PROBLEMS TO WORK ON:
1. Can you transcribe the Eliza Harvey profile below word for word, beginning at "Australian journalist and" and stopping after "while in Lebanon."?
2. Could you pick up the Eliza Harvey profile below and continue it from its last sentence?

STUDY TEXT:
----------
- Born: 1984 (age 41–42) Australia
- Education: University of Sydney, New South Wales
- Occupations: Journalist, producer & TV presenter
- Years active: 2003 – present
- Organization(s): Australian Broadcasting Corporation Rozana
- Known for: Host of Weekend Breakfast
- Spouse: Adam Harvey
- Children: 2
- Parent(s): Geraldine Doogue Tim Blue

= Eliza Harvey (journalist) =

Australian journalist and producer

Eliza Harvey (née Blue) (born 1984) is an Australian journalist, television producer, and presenter.

She is best known for hosting Weekend Breakfast on ABC TV, but was also the last executive producer of Q+A and The Drumb, and is a journalist who has reported from Indonesia and the Middle East, also working as a communications advisor for the United Nations while in Lebanon.

Harvey is currently associate editor and series producer of Rampart News since early 2026.

== Early life and education ==
Eliza Harvey was born in 1984 as Eliza Blue to ABC presenter Geraldine Doogue and journalist Tim Blue. She graduated the University of Sydney (USYD) in Sydney, New South Wales, with a Bachelor of Arts degree, majoring in history and politics. While completing her degree at USYD she continued working as a producer on various programs at Sydney radio stations. She then worked for the Sydney bureau of Kyodo News while studying for a Master's degree in Political science.

== Career ==
Eliza Harvey began her career in journalism at ABC Radio National from 2003 as a producer on Radio National Breakfast. She first began working at ABC TV in 2007, assigned to Hobart, before moving in February 2008 to Karratha in the Pilbara region of Western Australia, reporting on the resources industry. Harvey then moved to East Perth to become a business reporter on all ABC News platforms.
----------
INFORMATION PROVIDED:
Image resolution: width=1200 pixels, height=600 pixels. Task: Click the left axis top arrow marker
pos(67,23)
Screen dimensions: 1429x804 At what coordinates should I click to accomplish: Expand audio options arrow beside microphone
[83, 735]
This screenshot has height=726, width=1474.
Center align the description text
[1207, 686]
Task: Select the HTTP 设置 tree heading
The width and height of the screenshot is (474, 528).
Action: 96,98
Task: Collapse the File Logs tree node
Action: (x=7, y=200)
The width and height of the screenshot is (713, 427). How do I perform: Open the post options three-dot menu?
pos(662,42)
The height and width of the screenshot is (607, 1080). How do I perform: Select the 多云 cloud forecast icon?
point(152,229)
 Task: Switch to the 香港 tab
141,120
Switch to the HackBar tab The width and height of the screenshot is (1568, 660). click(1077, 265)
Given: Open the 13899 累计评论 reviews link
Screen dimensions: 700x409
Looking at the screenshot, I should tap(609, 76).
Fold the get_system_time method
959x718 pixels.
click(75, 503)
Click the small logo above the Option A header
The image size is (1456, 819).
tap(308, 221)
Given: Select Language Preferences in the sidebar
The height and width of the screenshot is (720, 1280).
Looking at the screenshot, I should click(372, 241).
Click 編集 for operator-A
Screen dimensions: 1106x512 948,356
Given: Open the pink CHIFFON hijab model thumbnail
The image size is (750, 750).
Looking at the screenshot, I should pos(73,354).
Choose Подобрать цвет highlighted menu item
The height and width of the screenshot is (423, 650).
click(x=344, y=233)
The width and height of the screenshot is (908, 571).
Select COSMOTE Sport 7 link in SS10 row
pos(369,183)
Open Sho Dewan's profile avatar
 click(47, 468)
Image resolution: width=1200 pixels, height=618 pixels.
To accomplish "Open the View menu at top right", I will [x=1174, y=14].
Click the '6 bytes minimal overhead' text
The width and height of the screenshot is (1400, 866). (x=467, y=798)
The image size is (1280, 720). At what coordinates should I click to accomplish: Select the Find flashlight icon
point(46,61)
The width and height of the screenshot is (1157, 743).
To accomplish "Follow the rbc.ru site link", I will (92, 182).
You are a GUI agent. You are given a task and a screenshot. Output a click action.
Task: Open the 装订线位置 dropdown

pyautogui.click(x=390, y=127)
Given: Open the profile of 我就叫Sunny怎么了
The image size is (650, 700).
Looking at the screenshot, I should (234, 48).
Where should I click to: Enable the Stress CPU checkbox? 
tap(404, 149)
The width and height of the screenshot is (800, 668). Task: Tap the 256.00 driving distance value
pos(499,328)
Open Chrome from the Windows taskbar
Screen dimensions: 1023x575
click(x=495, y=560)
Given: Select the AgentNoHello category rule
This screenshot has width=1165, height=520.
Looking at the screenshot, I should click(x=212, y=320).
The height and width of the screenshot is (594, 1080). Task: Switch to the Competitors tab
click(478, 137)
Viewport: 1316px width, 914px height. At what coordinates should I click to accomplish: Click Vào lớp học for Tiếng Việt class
----------
ANSWERS TO THE EXERCISE:
1.
Australian journalist and producer

Eliza Harvey (née Blue) (born 1984) is an Australian journalist, television producer, and presenter.

She is best known for hosting Weekend Breakfast on ABC TV, but was also the last executive producer of Q+A and The Drumb, and is a journalist who has reported from Indonesia and the Middle East, also working as a communications advisor for the United Nations while in Lebanon.

2.
From 2009 to the program's cancellation in March 2011, Harvey hosted Stateline Western Australia, succeeding Rebecca Carmody. When the Stateline format was incorporated into 7.30 in 2011, Harvey continued hosting 7.30 Western Australia until the end of 2011, being succeeded by Andrew O'Connor from early 2012. She became a Sydney-based New South Wales political reporter for ABC News from 2012.

In 2015, Harvey moved with her family to Indonesia as a freelance journalist living in Jakarta, returning to Australia in 2017. She relocated to Beirut, Lebanon in 2019 as a Senior Communications Advisor for the United Nations Deputy Special Coordinator of Lebanon, Philippe Lazzarini, reporting on the 17 October Revolution and ensuing Liquidity crisis. During this time Harvey also worked with non-governmental organisation aiding South Asian and Syrian refugees, additionally traveling regularly across Israel and Palestine.

In March 2020 she moved back to Sydney as a result of the COVID-19 pandemic, resuming her role as host of Weekend Breakfast on ABC News 24, which she presented back in 2014. In 2018 she collaborated with her mother, Geraldine Doogue in creating and presenting the Long Distance Call podcast, based on Harvey's phone calls with her mother while she was away from Sydney.

Harvey became a board member in March 2021 of Project Rozana, a non-profit humanitarian organisation aiming to connect Palestinians in the Gaza Strip and the West Bank with appropriate healthcare, Harvey is chair of the organisation's Communications and Media Committee.

She became a reporter for The Drum from August 2014 before becoming the executive producer of the program from December 2022 until its cancelation at the end of 2023, with Harvey becoming the executive producer of Q+A, a position she currently maintains.

== Personal life ==
Eliza Harvey is married to fellow ABC journalist and reporter Adam Harvey, son of Peter Harvey. They have two children together, a son, Sean born in 2014, and a daughter, Isla born in 2016. In July 2017, Harvey was one of many journalists who signed a Medium letter requesting the Walkley Awards to not cease the prize category for International Journalism, the prize was reintroduced in 2023. Harvey is a supporter of the Sydney Swans.